Further, the inner circumferential wall needs to be machined in
order to remove the tapered portion from the inner circumferential
wall. In the case that the die-cast drive-side rotary member is
machined to remove the tapered portion from the inner
circumferential wall, cavities formed inside the die-cast
drive-side rotary member may be exposed to the outer side, which
may result in decreasing a sealing performance of the seal
member.
[0007] A need thus exists for a variable valve timing control
apparatus, which is not susceptible to the drawback mentioned
above.
SUMMARY
[0008] According to an aspect of this disclosure, a variable valve
timing control apparatus, includes a drive-side rotary member
rotating in synchronization with a rotation of a crank shaft, a
driven-side rotary member arranged coaxially with the drive-side
rotary member and rotating in synchronization with a rotation of a
cam shaft for opening and closing a valve of an internal combustion
engine, a partition portion arranged at least one of the drive-side
rotary member and the driven-side rotary member to partition a
fluid pressure chamber, which is formed by the drive-side rotary
member and the driven-side rotary member, into an advanced angle
chamber and a retarded angle chamber, a seal member arranged at a
portion of the partition portion, which faces the other one of the
drive-side rotary member and the driven-side rotary member, the
seal member avoiding a hydraulic fluid from leaking between the
advanced angle chamber and the retarded angle chamber due to a
relative rotation between the drive-side rotary member and the
driven-side rotary member, and a biasing member elastically
deformed to exert a biasing force to bias the seal member from the
partition portion arranged at the one of the drive-side rotary
member and the driven-side rotary member toward the other one of
the drive-side rotary member and the driven-side rotary member,
wherein at least one of the drive-side rotary member and the
driven-side rotary member is manufactured by a die-casting process,
and wherein at least one of the partition portion and a facing
surface of the other one of the die-cast drive-side rotary member
and the die-cast driven-side rotary member facing the partition
portion is defined by an inclined surface of a tapered portion.

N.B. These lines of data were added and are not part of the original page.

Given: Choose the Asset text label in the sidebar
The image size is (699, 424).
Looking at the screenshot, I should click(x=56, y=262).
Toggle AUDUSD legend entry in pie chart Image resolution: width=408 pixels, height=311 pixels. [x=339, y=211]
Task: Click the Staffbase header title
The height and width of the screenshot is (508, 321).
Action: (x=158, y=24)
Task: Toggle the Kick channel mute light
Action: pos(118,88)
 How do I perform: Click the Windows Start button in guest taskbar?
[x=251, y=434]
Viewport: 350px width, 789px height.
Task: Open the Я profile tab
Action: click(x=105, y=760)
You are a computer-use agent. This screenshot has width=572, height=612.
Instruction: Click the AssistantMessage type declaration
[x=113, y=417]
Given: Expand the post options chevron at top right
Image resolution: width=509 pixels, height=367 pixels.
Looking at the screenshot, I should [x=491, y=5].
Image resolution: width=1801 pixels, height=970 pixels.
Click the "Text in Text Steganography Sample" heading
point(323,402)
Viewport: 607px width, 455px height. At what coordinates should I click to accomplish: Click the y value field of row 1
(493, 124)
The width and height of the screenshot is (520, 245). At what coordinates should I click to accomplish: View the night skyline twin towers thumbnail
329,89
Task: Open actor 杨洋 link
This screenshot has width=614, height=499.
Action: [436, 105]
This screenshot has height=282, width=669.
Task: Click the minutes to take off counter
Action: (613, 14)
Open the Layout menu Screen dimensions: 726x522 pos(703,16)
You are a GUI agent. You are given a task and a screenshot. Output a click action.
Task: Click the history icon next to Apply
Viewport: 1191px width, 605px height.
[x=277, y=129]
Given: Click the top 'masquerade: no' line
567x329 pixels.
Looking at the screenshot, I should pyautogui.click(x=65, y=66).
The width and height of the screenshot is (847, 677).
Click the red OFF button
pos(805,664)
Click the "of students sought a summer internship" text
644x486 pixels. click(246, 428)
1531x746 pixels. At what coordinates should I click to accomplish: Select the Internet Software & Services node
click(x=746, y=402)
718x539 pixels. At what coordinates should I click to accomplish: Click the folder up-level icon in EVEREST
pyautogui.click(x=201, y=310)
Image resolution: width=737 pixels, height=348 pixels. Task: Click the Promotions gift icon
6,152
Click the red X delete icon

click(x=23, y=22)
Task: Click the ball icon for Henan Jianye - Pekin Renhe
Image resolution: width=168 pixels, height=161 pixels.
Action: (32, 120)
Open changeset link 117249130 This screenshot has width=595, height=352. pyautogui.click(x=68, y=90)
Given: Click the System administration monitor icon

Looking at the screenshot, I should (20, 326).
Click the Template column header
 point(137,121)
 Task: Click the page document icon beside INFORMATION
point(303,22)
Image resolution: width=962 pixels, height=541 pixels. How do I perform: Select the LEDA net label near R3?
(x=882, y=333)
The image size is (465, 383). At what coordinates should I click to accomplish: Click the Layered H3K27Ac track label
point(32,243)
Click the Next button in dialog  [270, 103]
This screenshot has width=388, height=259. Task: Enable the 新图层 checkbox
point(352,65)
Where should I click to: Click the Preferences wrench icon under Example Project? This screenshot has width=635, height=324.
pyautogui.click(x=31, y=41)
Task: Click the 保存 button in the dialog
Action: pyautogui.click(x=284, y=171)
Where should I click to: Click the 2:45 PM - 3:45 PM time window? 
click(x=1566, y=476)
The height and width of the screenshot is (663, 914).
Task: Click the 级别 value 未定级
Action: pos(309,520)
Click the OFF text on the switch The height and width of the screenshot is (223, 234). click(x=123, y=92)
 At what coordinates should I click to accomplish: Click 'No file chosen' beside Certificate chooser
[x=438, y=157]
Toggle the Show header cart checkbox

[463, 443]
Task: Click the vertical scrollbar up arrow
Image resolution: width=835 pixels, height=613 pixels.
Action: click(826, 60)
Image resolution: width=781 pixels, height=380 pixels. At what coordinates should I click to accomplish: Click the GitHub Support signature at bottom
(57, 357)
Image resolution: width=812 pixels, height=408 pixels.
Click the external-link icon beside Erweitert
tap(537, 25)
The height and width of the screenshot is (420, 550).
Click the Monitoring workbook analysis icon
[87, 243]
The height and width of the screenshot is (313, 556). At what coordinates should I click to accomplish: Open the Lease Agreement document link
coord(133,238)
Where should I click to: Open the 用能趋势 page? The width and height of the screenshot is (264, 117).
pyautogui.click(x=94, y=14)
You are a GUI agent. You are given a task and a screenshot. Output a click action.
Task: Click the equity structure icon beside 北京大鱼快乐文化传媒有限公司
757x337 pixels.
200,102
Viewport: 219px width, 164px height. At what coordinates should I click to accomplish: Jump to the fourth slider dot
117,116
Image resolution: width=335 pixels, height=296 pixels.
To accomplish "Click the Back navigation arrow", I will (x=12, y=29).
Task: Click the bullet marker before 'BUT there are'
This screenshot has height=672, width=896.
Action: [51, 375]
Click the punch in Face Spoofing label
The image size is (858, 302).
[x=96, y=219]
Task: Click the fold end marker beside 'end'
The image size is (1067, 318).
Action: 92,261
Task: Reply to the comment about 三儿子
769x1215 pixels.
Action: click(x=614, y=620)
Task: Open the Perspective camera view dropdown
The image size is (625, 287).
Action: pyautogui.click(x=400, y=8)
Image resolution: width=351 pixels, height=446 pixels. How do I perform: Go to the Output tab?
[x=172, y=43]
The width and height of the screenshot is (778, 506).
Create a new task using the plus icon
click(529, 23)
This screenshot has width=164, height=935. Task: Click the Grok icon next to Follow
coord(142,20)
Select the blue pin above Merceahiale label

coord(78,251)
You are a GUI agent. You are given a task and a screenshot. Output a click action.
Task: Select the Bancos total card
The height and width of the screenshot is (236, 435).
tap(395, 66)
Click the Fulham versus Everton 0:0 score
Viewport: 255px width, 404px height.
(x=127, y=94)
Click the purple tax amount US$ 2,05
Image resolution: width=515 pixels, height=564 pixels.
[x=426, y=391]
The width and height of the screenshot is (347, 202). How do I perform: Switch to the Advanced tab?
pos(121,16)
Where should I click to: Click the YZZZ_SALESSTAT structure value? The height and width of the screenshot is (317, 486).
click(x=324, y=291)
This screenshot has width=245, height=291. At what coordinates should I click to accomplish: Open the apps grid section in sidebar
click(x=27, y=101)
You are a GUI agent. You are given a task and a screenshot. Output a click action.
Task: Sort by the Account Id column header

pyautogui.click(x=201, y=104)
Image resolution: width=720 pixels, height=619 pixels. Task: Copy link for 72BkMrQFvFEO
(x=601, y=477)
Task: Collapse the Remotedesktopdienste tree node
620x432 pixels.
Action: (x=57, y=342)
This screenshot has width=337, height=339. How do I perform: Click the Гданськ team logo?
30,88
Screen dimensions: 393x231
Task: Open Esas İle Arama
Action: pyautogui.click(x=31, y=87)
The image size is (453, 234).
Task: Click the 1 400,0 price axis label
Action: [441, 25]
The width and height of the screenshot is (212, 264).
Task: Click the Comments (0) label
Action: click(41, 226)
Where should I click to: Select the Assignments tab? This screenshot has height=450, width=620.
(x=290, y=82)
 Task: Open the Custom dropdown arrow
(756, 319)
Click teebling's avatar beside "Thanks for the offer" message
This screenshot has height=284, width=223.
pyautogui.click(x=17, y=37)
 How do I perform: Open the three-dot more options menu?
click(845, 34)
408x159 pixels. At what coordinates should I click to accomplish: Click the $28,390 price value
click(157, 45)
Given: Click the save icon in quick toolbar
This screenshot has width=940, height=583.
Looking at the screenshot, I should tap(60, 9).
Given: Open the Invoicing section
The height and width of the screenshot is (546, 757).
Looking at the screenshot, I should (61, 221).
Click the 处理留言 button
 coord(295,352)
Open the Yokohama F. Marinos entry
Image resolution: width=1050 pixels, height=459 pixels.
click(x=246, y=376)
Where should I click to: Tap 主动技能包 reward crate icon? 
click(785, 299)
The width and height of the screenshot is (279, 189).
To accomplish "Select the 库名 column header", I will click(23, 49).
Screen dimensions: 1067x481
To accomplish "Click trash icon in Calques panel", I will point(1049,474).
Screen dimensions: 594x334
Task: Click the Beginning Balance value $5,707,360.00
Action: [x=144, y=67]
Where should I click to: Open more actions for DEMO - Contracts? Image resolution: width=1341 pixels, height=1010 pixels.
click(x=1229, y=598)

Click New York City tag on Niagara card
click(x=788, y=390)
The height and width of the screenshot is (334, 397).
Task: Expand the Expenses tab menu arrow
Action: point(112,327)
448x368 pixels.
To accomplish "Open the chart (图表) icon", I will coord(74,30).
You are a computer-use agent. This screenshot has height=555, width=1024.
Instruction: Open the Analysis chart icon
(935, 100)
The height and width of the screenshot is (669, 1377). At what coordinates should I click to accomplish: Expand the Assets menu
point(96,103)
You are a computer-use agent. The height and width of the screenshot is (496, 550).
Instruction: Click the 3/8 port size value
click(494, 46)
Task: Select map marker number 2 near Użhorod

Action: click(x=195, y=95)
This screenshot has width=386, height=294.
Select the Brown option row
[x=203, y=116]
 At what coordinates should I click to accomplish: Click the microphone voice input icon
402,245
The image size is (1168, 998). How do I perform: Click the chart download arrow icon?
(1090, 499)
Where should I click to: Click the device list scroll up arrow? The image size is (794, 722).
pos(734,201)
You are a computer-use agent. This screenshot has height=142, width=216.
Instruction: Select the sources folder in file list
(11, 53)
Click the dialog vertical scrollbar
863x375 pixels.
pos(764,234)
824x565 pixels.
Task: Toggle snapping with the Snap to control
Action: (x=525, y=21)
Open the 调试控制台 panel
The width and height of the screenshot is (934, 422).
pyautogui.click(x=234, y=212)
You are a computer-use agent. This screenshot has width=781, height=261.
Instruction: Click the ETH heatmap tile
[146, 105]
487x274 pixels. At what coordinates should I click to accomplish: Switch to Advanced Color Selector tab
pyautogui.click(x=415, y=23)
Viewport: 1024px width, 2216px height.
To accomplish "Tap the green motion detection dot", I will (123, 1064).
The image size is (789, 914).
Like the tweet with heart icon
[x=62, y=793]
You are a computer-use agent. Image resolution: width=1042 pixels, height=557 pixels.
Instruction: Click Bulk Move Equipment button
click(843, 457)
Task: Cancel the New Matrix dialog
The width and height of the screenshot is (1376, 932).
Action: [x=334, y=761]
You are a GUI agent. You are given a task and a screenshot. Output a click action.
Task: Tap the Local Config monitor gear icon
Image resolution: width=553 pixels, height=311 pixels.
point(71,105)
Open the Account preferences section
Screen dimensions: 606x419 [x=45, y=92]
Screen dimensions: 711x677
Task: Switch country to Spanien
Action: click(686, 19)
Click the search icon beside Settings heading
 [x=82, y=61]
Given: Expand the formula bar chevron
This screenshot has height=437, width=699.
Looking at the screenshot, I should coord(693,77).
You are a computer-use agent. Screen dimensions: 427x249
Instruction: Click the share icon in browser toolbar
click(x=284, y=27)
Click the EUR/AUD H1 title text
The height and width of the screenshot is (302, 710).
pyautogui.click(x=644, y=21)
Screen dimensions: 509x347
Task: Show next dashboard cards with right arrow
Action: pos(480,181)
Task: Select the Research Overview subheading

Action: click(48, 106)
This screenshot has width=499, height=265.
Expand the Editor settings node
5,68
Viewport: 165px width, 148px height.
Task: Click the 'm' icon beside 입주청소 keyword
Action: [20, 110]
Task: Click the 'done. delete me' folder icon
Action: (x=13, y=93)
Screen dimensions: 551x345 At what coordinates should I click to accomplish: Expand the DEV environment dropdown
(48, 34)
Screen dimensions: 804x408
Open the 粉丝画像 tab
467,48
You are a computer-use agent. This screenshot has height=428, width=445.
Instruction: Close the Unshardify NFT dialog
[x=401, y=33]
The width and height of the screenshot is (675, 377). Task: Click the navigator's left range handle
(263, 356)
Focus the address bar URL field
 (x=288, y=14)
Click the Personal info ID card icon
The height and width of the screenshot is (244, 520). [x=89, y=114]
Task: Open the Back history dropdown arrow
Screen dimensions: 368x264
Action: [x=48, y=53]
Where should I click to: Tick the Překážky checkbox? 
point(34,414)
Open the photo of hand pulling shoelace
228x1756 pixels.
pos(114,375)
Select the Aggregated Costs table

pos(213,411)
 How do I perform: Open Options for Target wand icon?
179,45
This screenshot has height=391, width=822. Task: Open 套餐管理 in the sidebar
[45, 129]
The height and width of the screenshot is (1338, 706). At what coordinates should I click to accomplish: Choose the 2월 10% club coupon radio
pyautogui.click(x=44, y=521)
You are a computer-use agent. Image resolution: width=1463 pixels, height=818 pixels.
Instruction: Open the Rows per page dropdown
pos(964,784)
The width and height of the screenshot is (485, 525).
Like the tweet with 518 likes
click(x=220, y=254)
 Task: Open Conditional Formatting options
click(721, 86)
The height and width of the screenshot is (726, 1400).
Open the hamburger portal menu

[0009] According to another aspect of the disclosure, a variable
valve timing control apparatus, includes a drive-side rotary member
rotating in synchronization with a rotation of a crank shaft, a
driven-side rotary member arranged coaxially with the drive-side
rotary member and rotating in synchronization with a rotation of a
cam shaft for opening and closing a valve of an internal combustion
engine, a partition portion arranged at least one of the drive-side
rotary member and the driven-side rotary member to partition a
fluid pressure chamber, which is formed by the drive-side rotary
member and the driven-side rotary member, into an advanced angle
chamber and a retarded angle chamber, a seal member arranged at a
portion of the partition portion, which faces the other one of the
drive-side rotary member and the driven-side rotary member, the
seal member avoiding a hydraulic fluid from leaking between the
advanced angle chamber and the retarded angle chamber due to a
relative rotation between the drive-side rotary member and the
driven-side rotary member, and a biasing member elastically
deformed to exert a biasing force to bias the seal member from the
partition portion arranged at the one of the drive-side rotary
member and the driven-side rotary member toward the other one of
the drive-side rotary member and the driven-side rotary member,
wherein at least one of the partition portion and a facing surface
of the other one of the drive-side rotary member and the
driven-side rotary member facing the partition portion is defined
by an inclined surface of a tapered portion.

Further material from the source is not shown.